The four winners would then have competed in a final contest to win the ultimate prize, "The Sword of Ultimate Sorcery" with a silver blade and an 18-carat gold handle covered with diamonds, emeralds, sapphires, and rubies, that was valued at .

For Earthworld, about 5000 entries were received, but only eight answered correctly. The contest was held in May 1983, with Stephen Bell winning the Talisman. For Fireworld, Atari received several more entries, with 73 of these being correct. For practicality, Atari required the 73 finalists to write a brief essay of what they liked about the game, selecting the top 50 replies to continue to the final competition, held in January 1984. This was won by Michael Rideout, who was awarded the Chalice.

At this point in time, Atari had suffered major financial setbacks due to the 1983 video game crash. Atari was further in the midst of dealing with fallout from an insider trading scandal by former CEO Ray Kassar; Kassar was replaced by James J. Morgan in mid-1983, and looking to cut financial losses, eventually cancelled the Swordquest project, despite work having already started on Airworld. However, because the company had already advertised the availability of the Waterworld contest, Atari's lawyers required the company to continue the contest. To limit the number of entries, Waterworld was only made available to members of the Atari Club. During the contest period, in mid-1984, Atari was sold to Jack Tramiel, the owner of Commodore International. Tramiel, who had been more focused on the success of home computers than gaming consoles, placed the Atari divisions in a new company, Tramel Technology, and reviewed the state of all divisions, furthering the troubles in completing the Waterworld contest. Most who did enter the Waterworld contest were told they did not qualify for the final, but according to Vendel, Atari was legally required to follow through as advertised on the Waterworld contest. Vendel stated that Atari did secretly invite those with correct entries to hold the final round, and the Crown was awarded to a person, their name remaining anonymous due to legal requirements. Because they could not hold the ultimate final round, Bell and Rideout were both awarded an additional as well as an Atari 7800 as a compensation prize, and granting the ten finalists of Waterworld each.

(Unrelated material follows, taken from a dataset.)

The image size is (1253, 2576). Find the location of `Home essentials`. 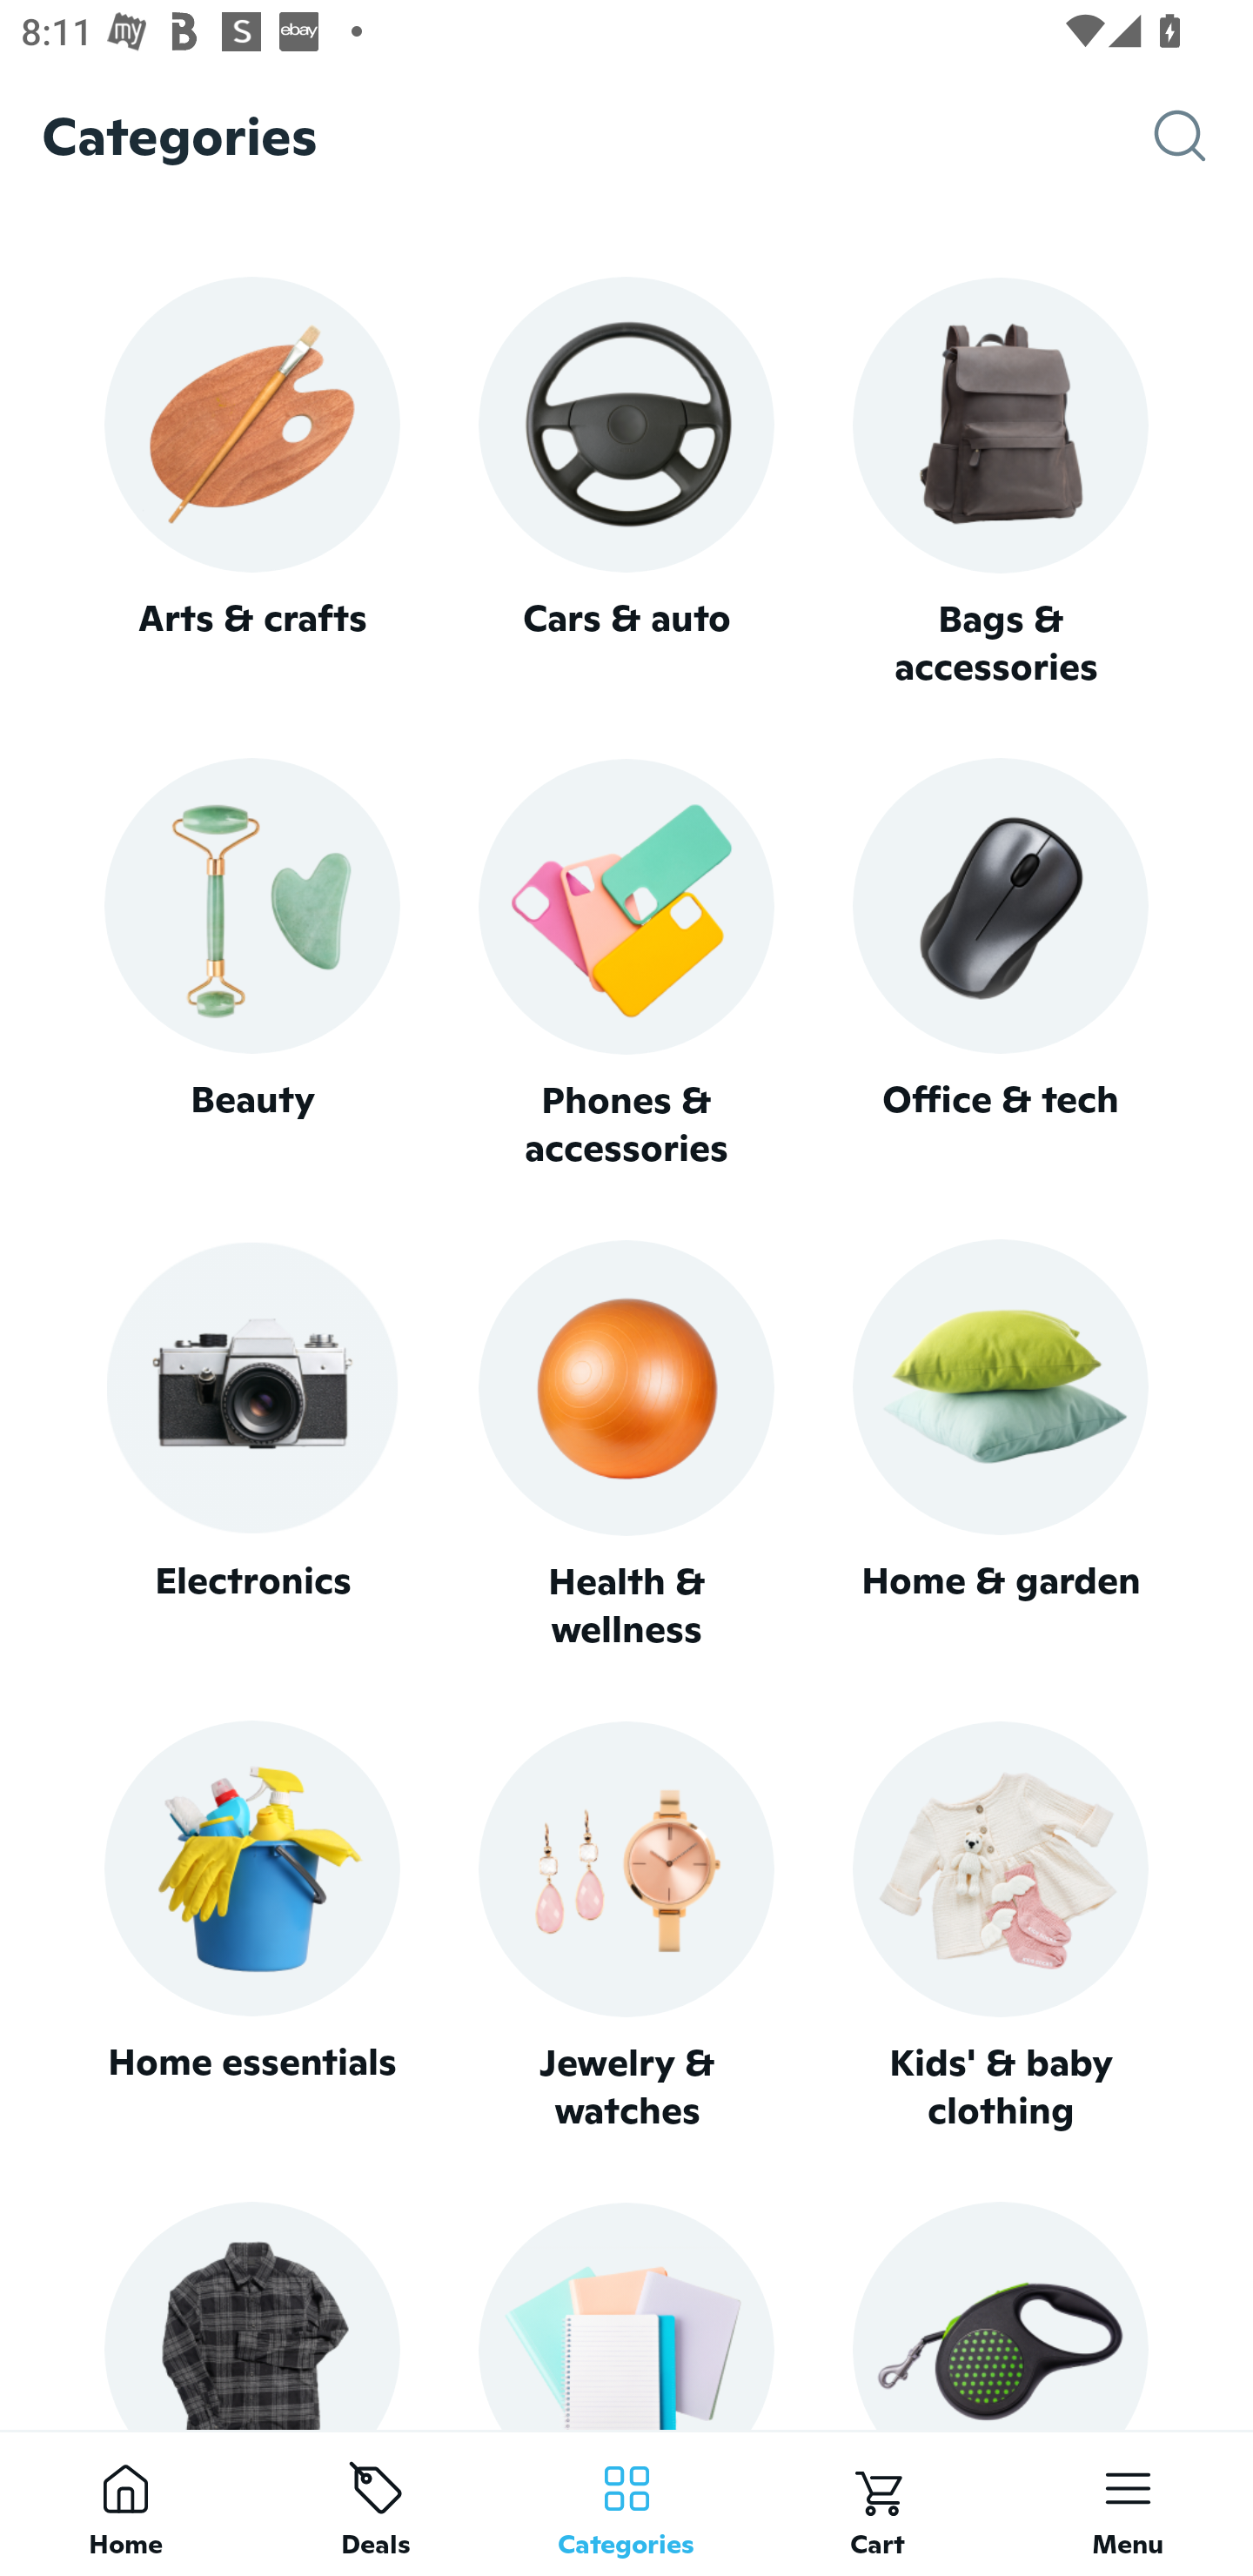

Home essentials is located at coordinates (251, 1927).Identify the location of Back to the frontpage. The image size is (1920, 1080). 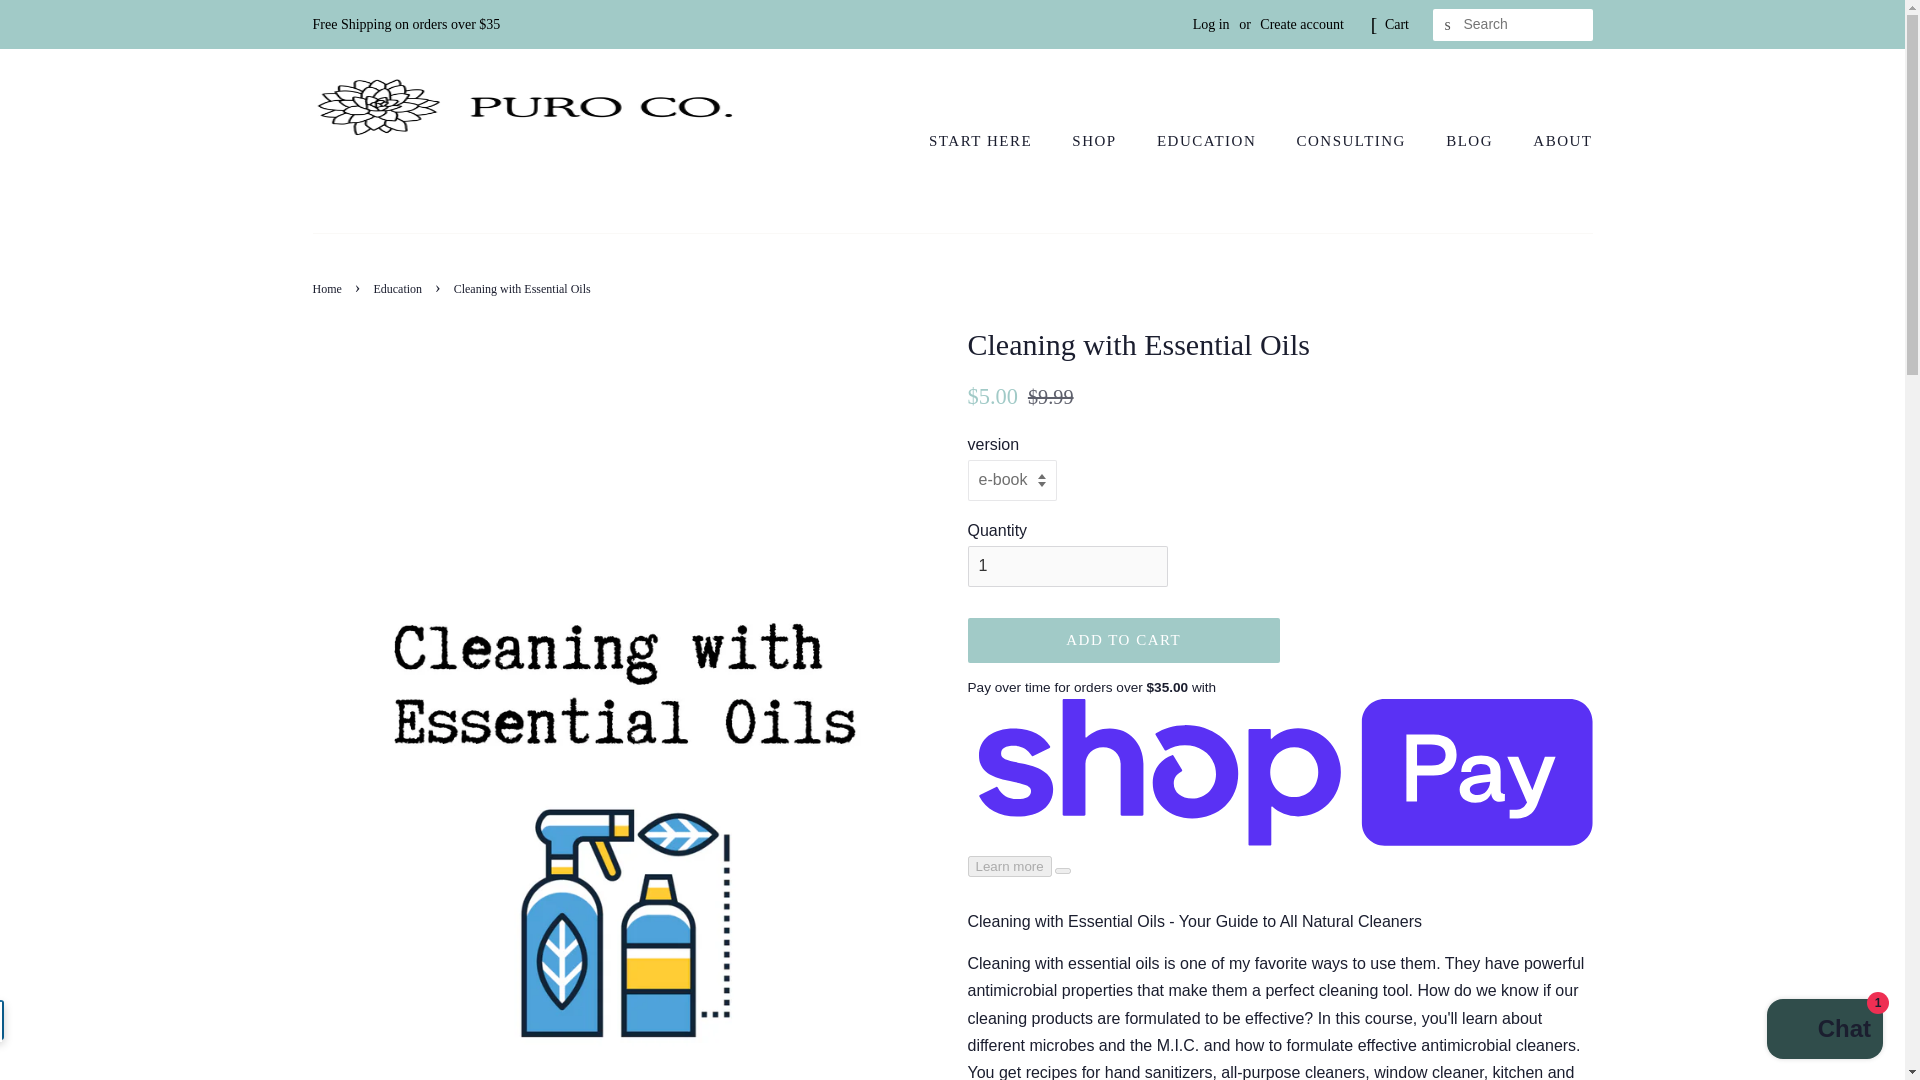
(328, 288).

The fate of the prizes has become an urban legend in the gaming community since the cancellation of the project. Of the five treasures, Rideout has claimed, as recently as 2017, that he still has the Chalice in his possession, stored in a safe deposit box. Bell fell out of contact following the Swordquest event, but according to Vendel and Rideout, Bell appeared to have had the disc part of the Talisman melted down for its value (about at the time), keeping the small sword, diamonds, and birthstones; the current fate of these is unknown. The fate of the Crown is unknown; Vendel stated that while Atari was required to hold the contest, they could have simply awarded the winner with a cash prize equivalent as opposed to the Crown.

Since they were never part of any contest, the Philosopher's Stone and the Sword have seemingly disappeared. Some sources have claimed that Tramiel took possession of the prizes himself, based on rumoured observations that Atari staff or associates of Tramiel had made of seeing a similar looking sword mounted in Tramiel's office or on his home mantel. However, Vendel believes that the persons who started this rumor may have mistaken a Tramiel family heirloom for the Swordquest sword. Vendel believes that it is unlikely that Tramiel would have been able to keep the Stone, Sword, and (if not given away) Crown, as when Atari, Inc was sold, these items were still the property of Warner Communications, and would have been returned to the Franklin Mint. With the Franklin Mint later being sold in 1985 to American Protective Services, and the original Atari business no longer existing, the prizes were most likely melted back down to their base components for reuse elsewhere, according to Vendel.

Atari released the Atari 50 collection in 2022. As part of the collection, Digital Eclipse developed a new version of Airworld.

==Comic books==
===Original mini-comics===
Each of the three released games shipped with a comic book, published jointly by Atari and DC Comics. The books included clues to solve the puzzles within each of the games.

===Dynamite Entertainment mini-series===
In February 2017, Dynamite Entertainment announced a new comic book series, called Swordquest, but based on the actual contest around the three games, rather than the story within the games. It was a six-issue series, starting with a special #0 "Preview" book that sold with a cover price of 25¢ and was published in May 2017. The remaining 5 issues, published monthly after the preview, sold at $3.99 each. In addition, Dynamite released a trade paperback that reprinted the three mini-comics along with the mini-comic for the game Yars' Revenge. As with the originals, the TPB is sized as a mini-comic.

The series featured the story of a person who had played the three Swordquest games (with help from two friends who were brother and sister) when he was younger and was anticipating Airworld. Now as an adult, he continues his efforts to play Airworld using his old Atari hardware, but is caught up with a mysterious figure who offers to help him obtain the real "Sword of Ultimate Sorcery" from its resting place in the World Arcade Museum. As well as being valuable, it may have its own mysterious powers. The man contacts his two childhood friends to accompany him on his new "Swordquest".

The comic was written by Chad Bowers and Chris Sims and had art by Scott Kowalchuk under the pseudonym "Ghostwriter X". A trade paperback reprint of all six issues, titled Swordquest: Realworld was released in February 2018.

==Reception==
Richard A. Edwards reviewed Swordquest: Earthworld in The Space Gamer No. 61. Edwards commented that "The only reason to purchase a copy of Swordquest: Earthworld is to try and solve the puzzle and win the prize. Gamers not interested in spending the time required should pass this one." In 1995, Flux magazine ranked Swordquest: Earthworld 71st on their Top 100 Video Games.

==In popular culture==
Both the novel Ready Player One and the film adaptation reference the Swordquest series.

SCP-1926, an entry on the SCP Foundation wiki, is based on the unreleased Swordquest: Airworld game.